钱颖一对《投资时报》表示,中央将2014年的M2(广义货币,反映一国货币供应量的重要指标)增速定为13%是一个很重要的信号,表明央行在货币供应上一定是要“非常非常的谨慎再谨慎”的,“我自己的感觉,这其实已经是偏紧一些的信号。但这是负责任的一种货币政策。”
这种“偏紧而负责任”的货币供应政策,进一步加剧了企业爆发债务危机的可能性。若按照李克强的调控思路,去行政化的特点也将在企业债务方面得到体现。这也是最近一段时间债务违约案例频发的原因。

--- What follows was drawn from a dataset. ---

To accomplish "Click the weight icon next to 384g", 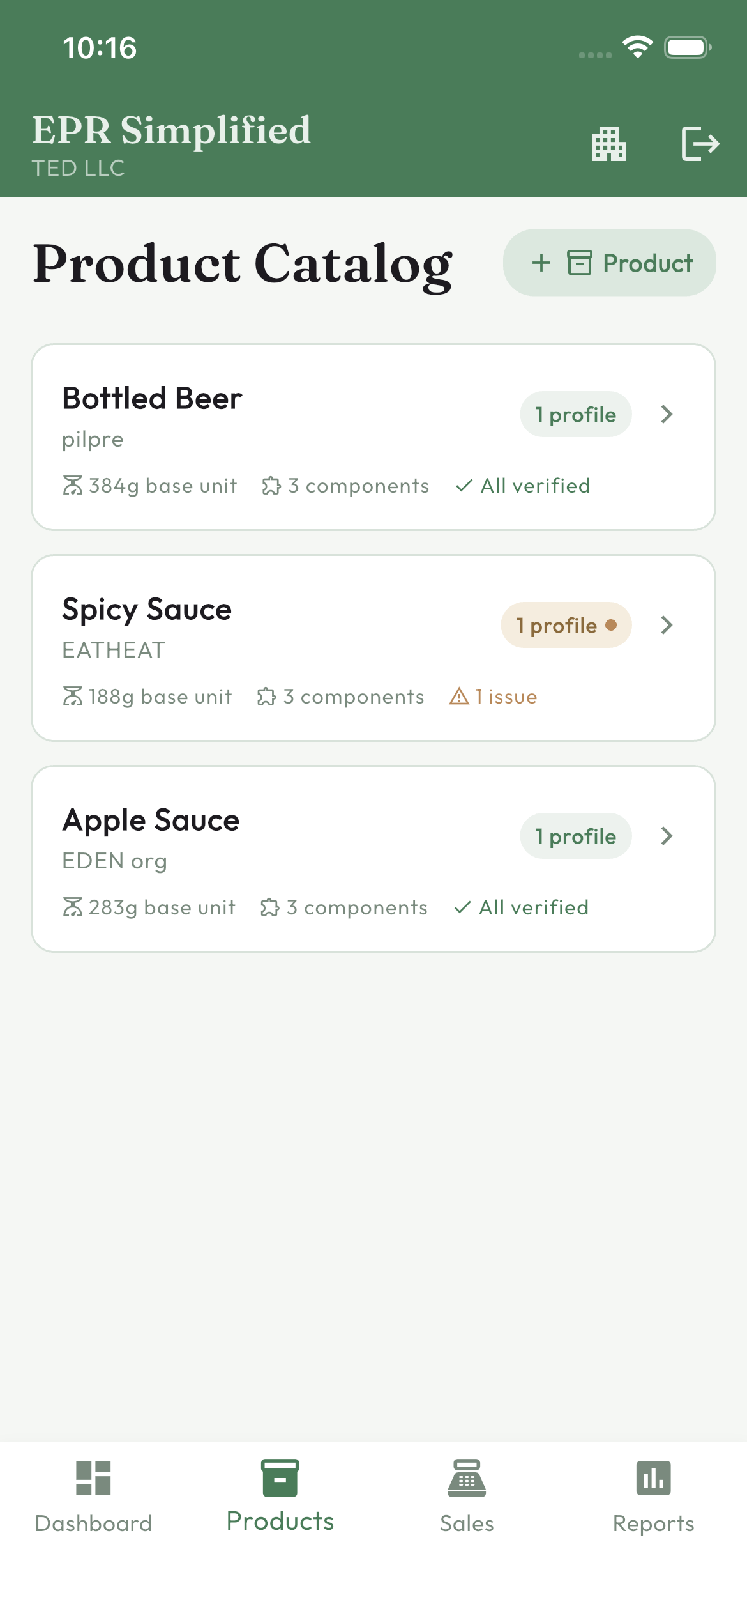I will point(72,486).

种种迹象表明,自2013年下半年以来,银行对新增贷款流向的控制正越来越严,停贷、限贷案例接连发生。地产、光伏、钢铁、煤炭等曾经火热到沸腾的行业,如今都深陷资金和债务泥潭。
值得注意的是,海鑫钢铁、超日太阳能,加上去年因债务危机而破产的无锡尚德,都是民营企业。它们在过去几年间搭乘中国极度宽松的投资和信贷快车,走上了快速扩张的道路。海鑫钢铁更是在连年亏损的局面下,多次违规上马钢铁项目,扩充产能。讽刺的是,无心实业、热衷金融的富二代李兆会,更多的时候是将海鑫钢铁公司当成其从银行以及体系外资本市场上融资和再投资的工具。
这些热衷资本的民营企业家常说的一句话是,投资如吃肉,实业如吃草。在信贷政策和产业政策的双重挤压下,他们选择了风险更高的资本游戏。银行和地方政府一度睁一只眼闭一只眼,但当这些企业遭遇危机时,它们都已无力回天。这场资本游戏在2014年宏观政策转向的背景下走到了终点,而海鑫钢铁也拖着一个几被掏空的躯壳来到了悬崖边上。
相比之下,钱颖一最担心的一些国有企业,暂时还算安全。根据《投资时报》掌握的资料,在钢铁行业,比海鑫钢铁负债率更高、财务状况更糟糕、资金链更紧张的国有企业并不在少数。只不过,地方政府的各种隐性补贴,以及国企手中大量可以变卖的资产,暂时延缓了它们爆发债务违约的可能性。
但这也是令诸多经济学家和外资投行最担心的债务危机。因为无论债务规模、债主角色、债权结构还是债务背后的包袱,国企都要比民营企业更为复杂和棘手。